[Screenshot grounding data]

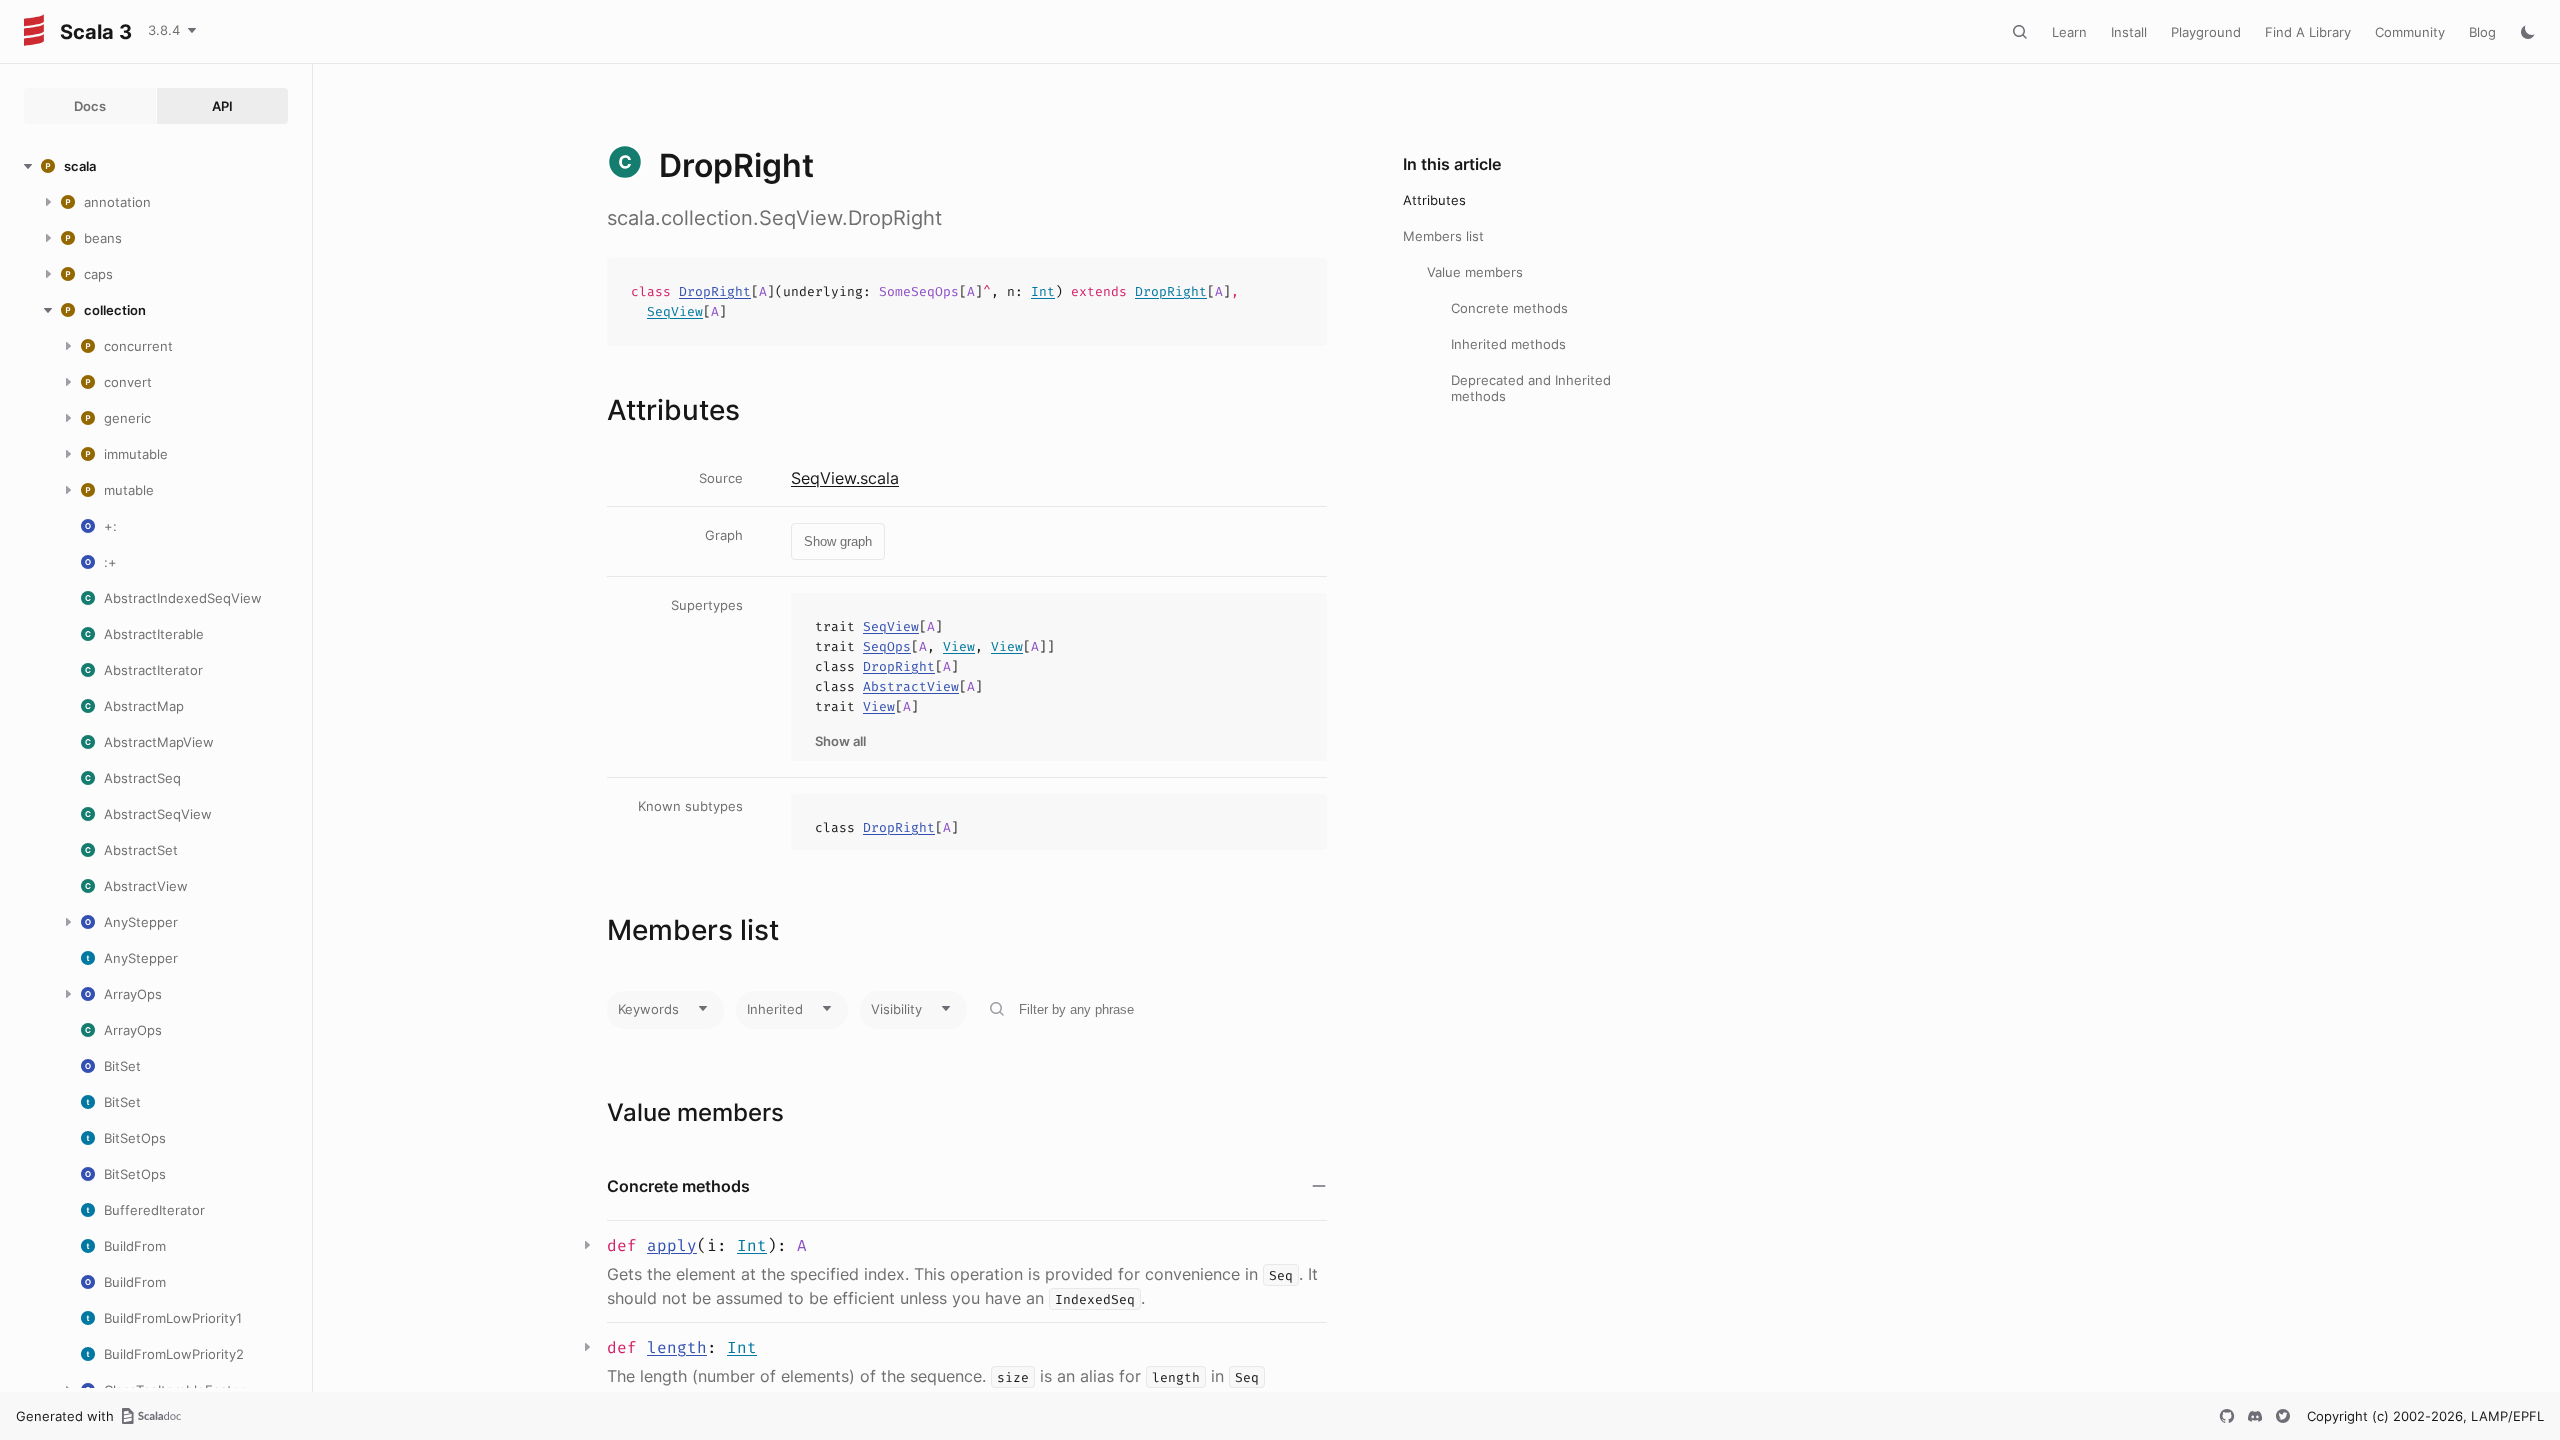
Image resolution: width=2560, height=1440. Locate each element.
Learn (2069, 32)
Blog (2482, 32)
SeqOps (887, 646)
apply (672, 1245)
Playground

[WHAT IS REQUIRED]
Transcribe each of the records above precisely, with no pictures in the copy.

[SOLUTION TO THE EXERCISE]
Image resolution: width=2560, height=1440. Locate each element.
Learn (2069, 32)
Blog (2482, 32)
SeqOps (887, 646)
apply (672, 1245)
Playground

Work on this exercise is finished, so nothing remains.